You beat me to the punch after our little chat.
Hey Andrew,
I’m going to have to disagree with you on this one!
While I wouldn’t use it as a main source of traffic and income over the last month over 1,000 people have click on my links in twitter posts.
Now I’ve got my twitter linked to my other social sites and blogs so when I tweet it’s copied into across multiple sites and that’s where the traffic really starts to multiply depending on the time of day I can have 60 clicks within 2mins of posting a link.
Myles,
I don’t believe Twitter isn’t a viable source for traffic as far as niche marketers are concerned. It’s a networking tool.
1000 people over a month isn’t that much traffic either – did you see if it made sales? And is this the IM market?
Too much work to invest.
“1000 people over a month isn’t that much traffic either”
So if you sent say an email to 3000 people and only 1000 people clicked what’s the difference?
Email = 15 mins plus sending time and formatting etc.
Twitter = 2 mins direct to the point with a link.
Yes I made sale and commissions I’m not really in the IM niche but Joel Comm is and his using it to promote his new book and IPhone application.
Other great uses.
Survey’s
Product testing
Hey Myles,
Thanks for your input.
I don’t deny that you can generate traffic from it. And I don’t deny that it can help you with networking.
You mention 2 mins for a twitter post – but how many posts did you make in the month? How much time did you spend adding all the people to your followers to make the twitter posts effective?
What I want someone to prove is that you can spend an hour a day on twitter, and an hour a day on SEO/creating new offers/market research/testing affiliate programs/ other activities… and tweeting is going to make you more money for the time you spend.
And the market is important too. As I’ve mentioned before, you’re not going to see any results unless you’re in a market like IM where your customers are tech related, they hang out online, and use twitter. That cancels most “niche” marketers out right there.
At the end of the day, I still feel that an ass tattoo paraded in the perfectly trafficked public place – coupled with an arrest, a tv interview, and a dash of public notoriety would on the whole generate more traffic.
Andrew
Andrew,
Could you explain why mega marketers, like John Reese, twit like mad while they lead up to a product launch?
And while most twit-heads blast sales links on twitter, the ones that seem to “get it” post really neat, useful stuff, and then slowly build up to any launches they are doing.
I think John did about 1-3 million in the first two days…
I agree – while Twitter may be a good tool, I think time is spent much better on different marketing activities.
Just because it has some effect doesn’t make it worth spending time on in favour of stronger tools.
Josh
Jack,
I’d love to!
Because he already has a MASSIVE following, MASSIVE respect in the industry, and he knows that now his target market hangs out there. He could do tweets, email his list, myspace bulletin, whatever. He’s already got the respect, he’s already the industry leader, he’s already got the leverage.

• **DATASET EXTRACT**:
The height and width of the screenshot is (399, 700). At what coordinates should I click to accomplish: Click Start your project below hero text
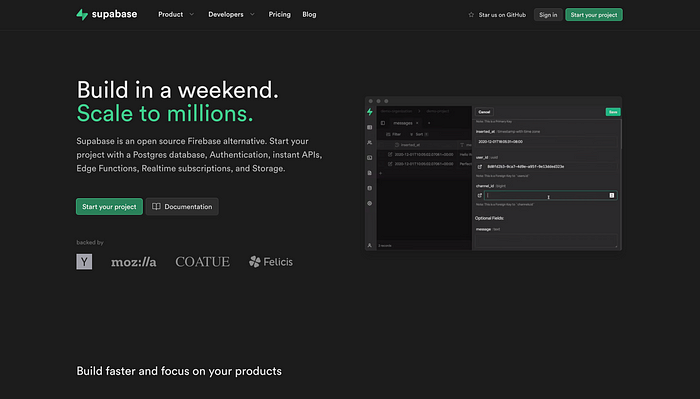109,207
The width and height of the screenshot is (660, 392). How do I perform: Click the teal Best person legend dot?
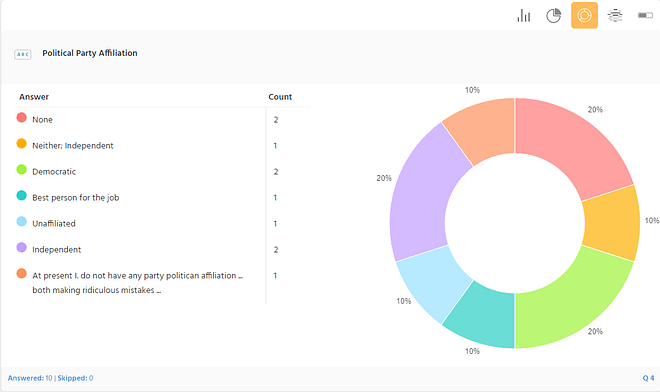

• **WHAT TO DO**:
[1] Copy the stretch of the Twitter traffic discussion from "Now I’ve got" through "with a link." word for word.
[2] Answer these questions using the Twitter traffic discussion.
(a) In the comment that begins "Hey Andrew," how many people clicked links in Twitter posts over the last month?
(b) Who is said to be using Twitter to promote a new book and iPhone application?
(c) How much does the discussion say John Reese made in the first two days?

• **RESPONSES TO THE TASKS**:
[1]
Now I’ve got my twitter linked to my other social sites and blogs so when I tweet it’s copied into across multiple sites and that’s where the traffic really starts to multiply depending on the time of day I can have 60 clicks within 2mins of posting a link.
Myles,
I don’t believe Twitter isn’t a viable source for traffic as far as niche marketers are concerned. It’s a networking tool.
1000 people over a month isn’t that much traffic either – did you see if it made sales? And is this the IM market?
Too much work to invest.
“1000 people over a month isn’t that much traffic either”
So if you sent say an email to 3000 people and only 1000 people clicked what’s the difference?
Email = 15 mins plus sending time and formatting etc.
Twitter = 2 mins direct to the point with a link.

[2]
(a) Over 1,000 people.
(b) Joel Comm.
(c) About 1-3 million.